Problem requirements:
Each entry should be set down again verbatim, with the images omitted.

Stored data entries
=== Begin Enclosure ===

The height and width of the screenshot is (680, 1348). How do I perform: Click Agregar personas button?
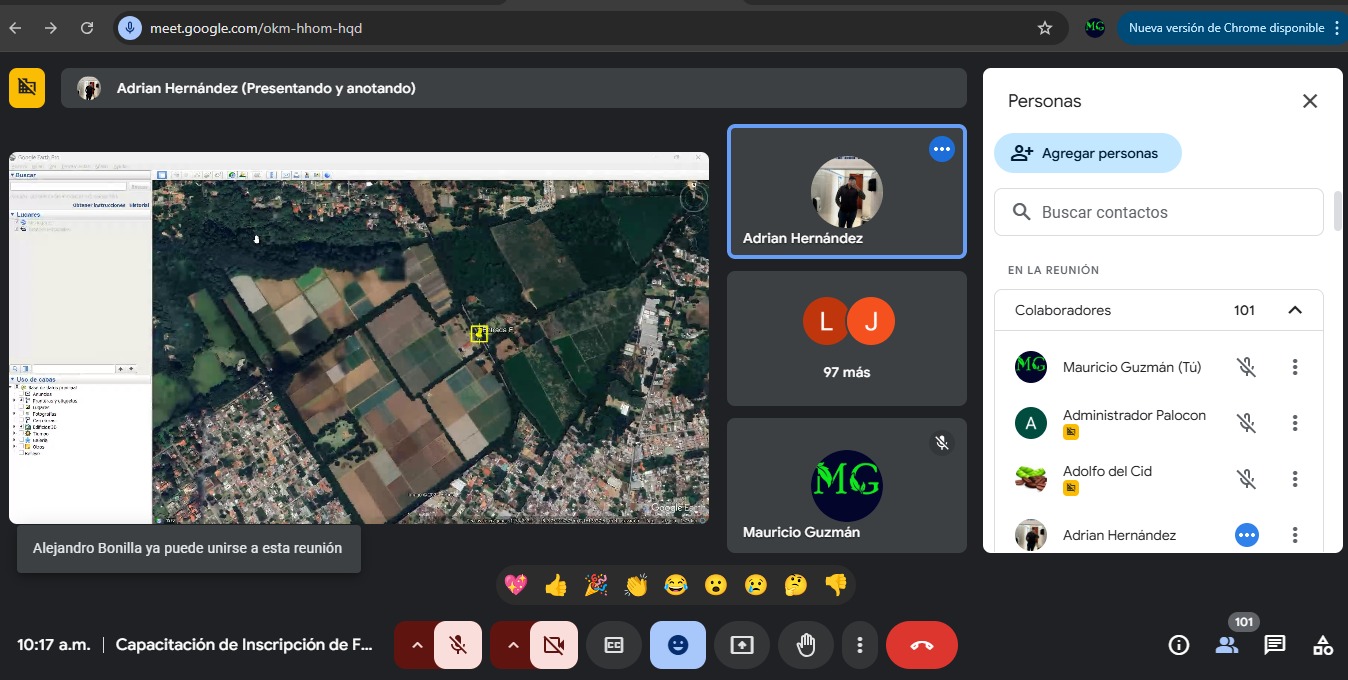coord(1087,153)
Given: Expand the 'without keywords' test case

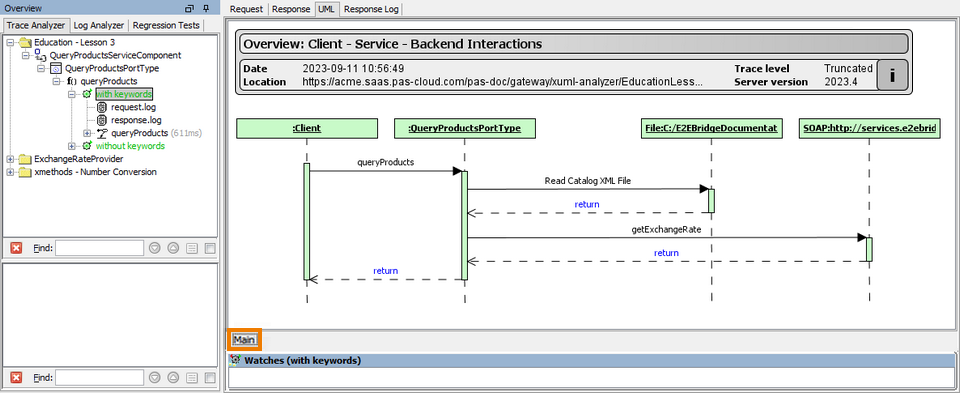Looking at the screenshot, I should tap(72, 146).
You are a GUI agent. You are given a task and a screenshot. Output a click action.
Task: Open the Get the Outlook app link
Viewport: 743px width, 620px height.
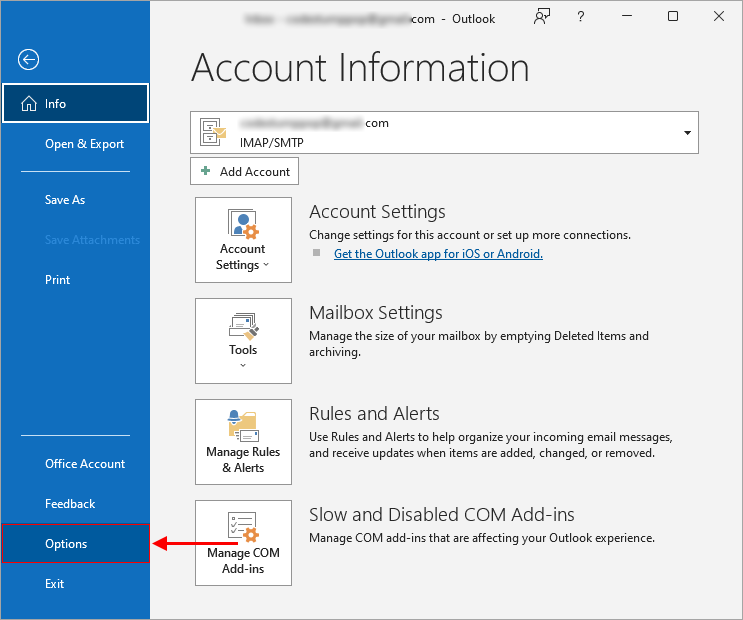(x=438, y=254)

=== End Enclosure ===

Reply to the task:
The height and width of the screenshot is (680, 1348). How do I perform: Click Agregar personas button?
coord(1087,153)
Given: Expand the 'without keywords' test case

Looking at the screenshot, I should tap(72, 146).
You are a GUI agent. You are given a task and a screenshot. Output a click action.
Task: Open the Get the Outlook app link
Viewport: 743px width, 620px height.
(x=438, y=254)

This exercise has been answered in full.